A Francisco le basta el Evangelio, vive en y de las Escrituras y habita en ellas como en su casa (2Cel 102; LM 11, 1): este es el marco vital de referencia y de discernimiento de los que seguimos a Jesús. Él se hace presente en medio de nosotros cada vez que hacemos memoria de su Palabra y tratamos de iluminar nuestra vida. El mismo Francisco, enamorado de las palabras de Jesús, alerta a sus hermanos contra la tentación de revestir la vida desnuda y sencilla del Maestro (1Cel 6), y nos invita a vivir evangélicamente y sine glosa (Test 38-39).

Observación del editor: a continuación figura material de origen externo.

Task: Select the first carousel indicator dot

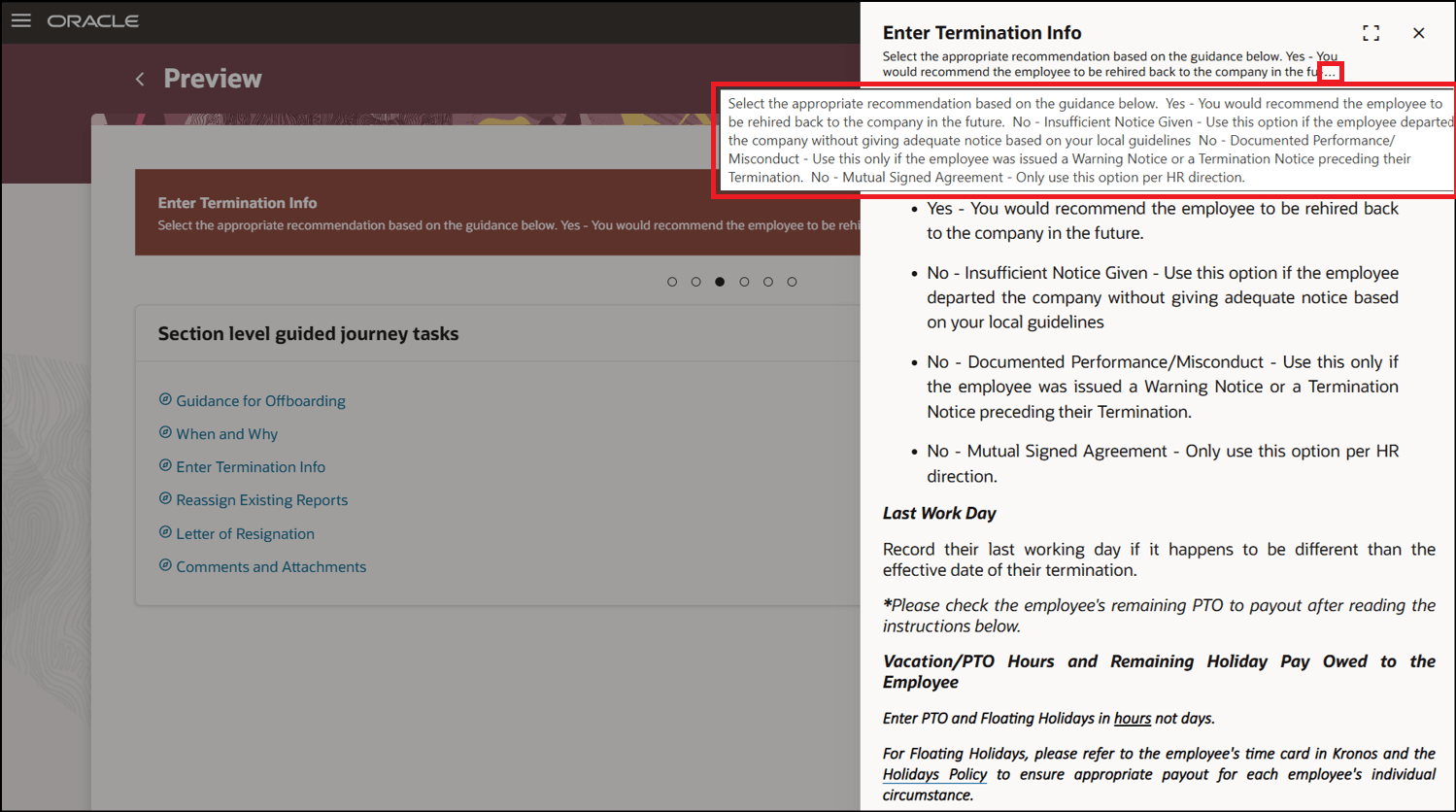Action: pos(671,281)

Francisco nunca fue un oyente sordo del Evangelio sino que, confiando a su feliz memoria cuanto oía, procuraba cumplirlo a la letra sin tardanza (1Cel 22). De él aprendemos que la Palabra de Dios solo se entiende en su profundidad cuando se pone en práctica, que vivir en torno a ella genera un estilo nuevo de relación: la fraternidad (1Cel 38; LM6,5). Vivir como hermanos es el espejo de los valores del Reino, su anuncio más hermoso, la forma más auténtica de compartir el deseo de Dios. La acogida fraterna de la diversidad constituye el modo más creíble de contemplar y narrar la historia de nuestro Dios, que se hace menor y hermano en el misterio de la encarnación del Hijo.